*TO DO:* Transcribe every line from the one containing "Where should I" through the end of the records below, exactly, but not the pictures.

---------- TASK MATERIAL ----------

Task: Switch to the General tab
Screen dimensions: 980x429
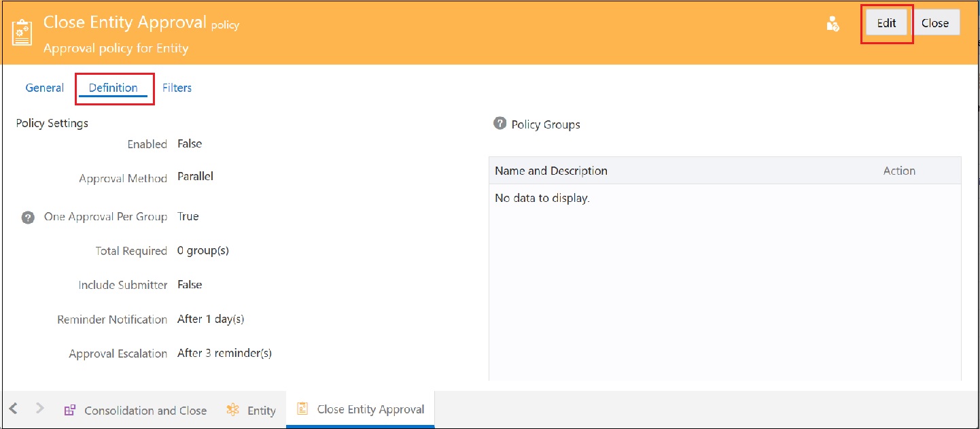Action: point(44,87)
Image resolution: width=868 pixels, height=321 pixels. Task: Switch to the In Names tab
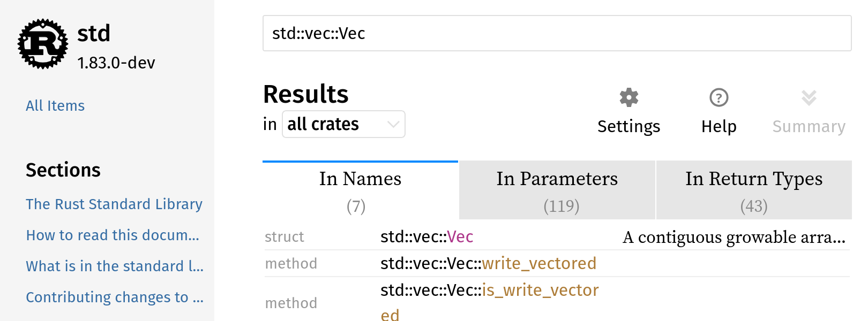tap(360, 190)

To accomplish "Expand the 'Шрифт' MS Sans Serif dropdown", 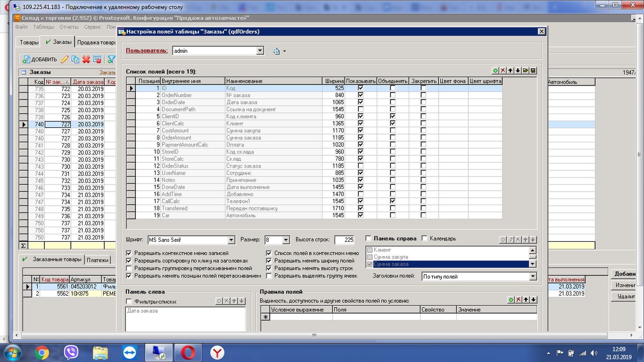I will [231, 240].
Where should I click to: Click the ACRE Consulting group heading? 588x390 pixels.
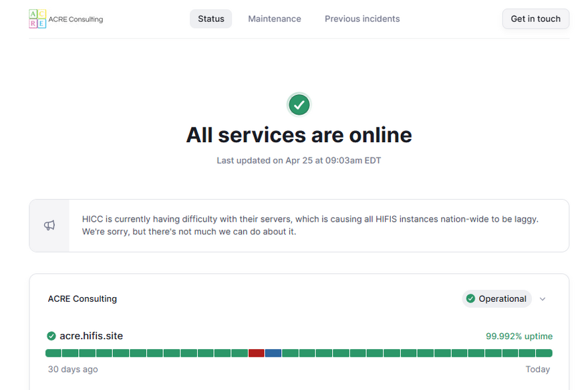click(82, 299)
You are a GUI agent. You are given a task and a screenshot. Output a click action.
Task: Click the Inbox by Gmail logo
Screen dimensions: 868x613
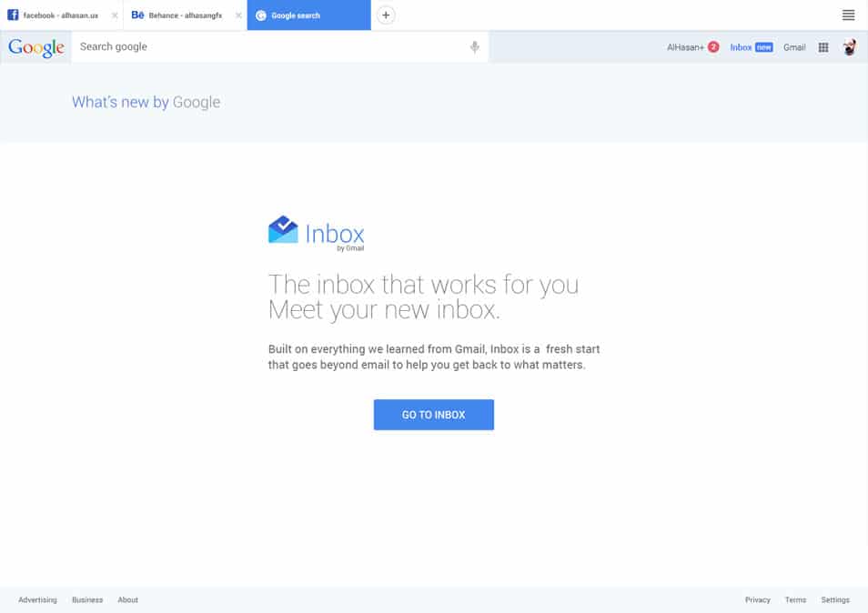[x=315, y=232]
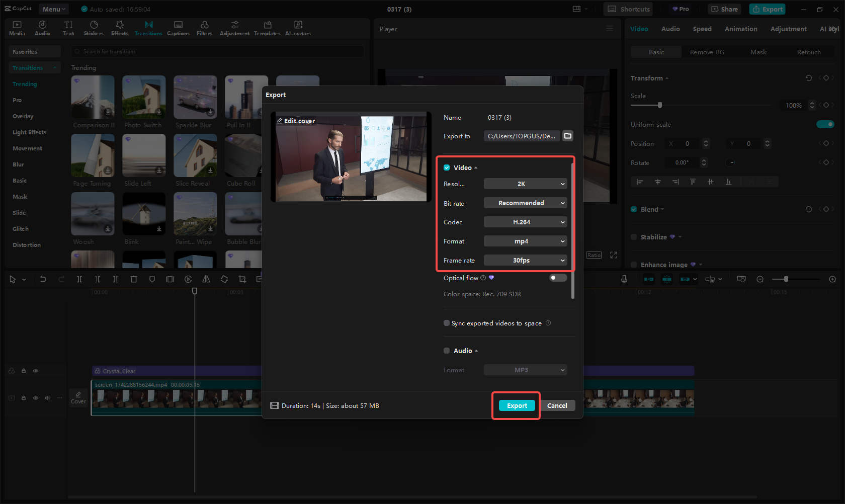Switch to the Animation tab

[740, 29]
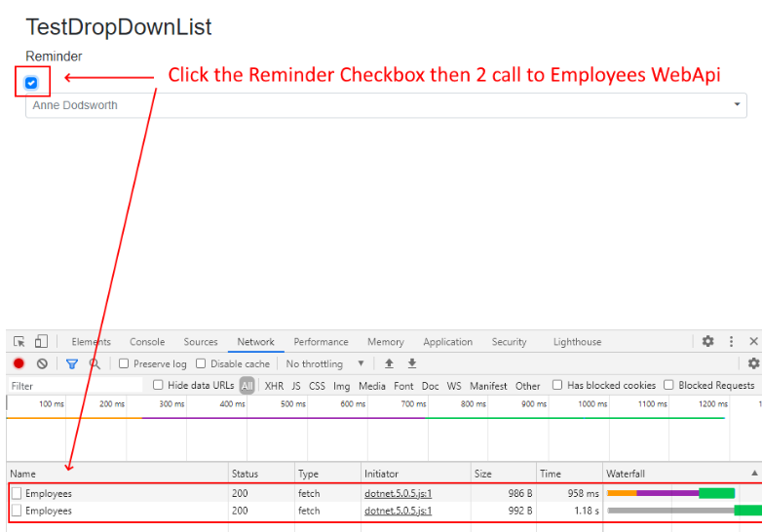Open DevTools settings gear
Screen dimensions: 762x532
point(708,342)
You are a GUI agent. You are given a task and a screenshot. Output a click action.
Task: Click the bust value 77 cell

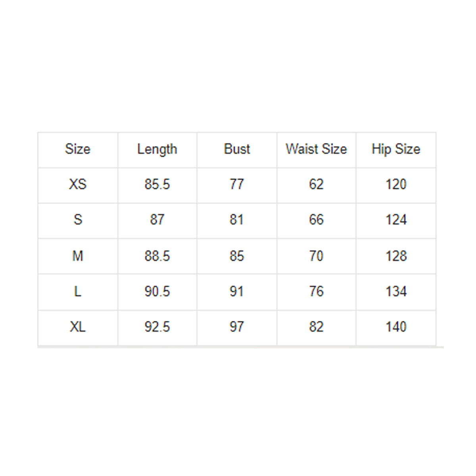coord(237,184)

----------

*ANSWER BOX:*
Where should I click to: Click the ACRE Consulting group heading? 588x390 pixels.
click(82, 299)
You are a GUI agent. You are given a task and a screenshot. Output a click action.
Task: Click the Inbox by Gmail logo
Screen dimensions: 868x613
[x=315, y=232]
Switch to the Animation tab

[740, 29]
Open DevTools settings gear
Screen dimensions: 762x532
point(708,342)
You are a GUI agent. You are given a task and a screenshot. Output a click action.
Task: Click the bust value 77 cell

coord(237,184)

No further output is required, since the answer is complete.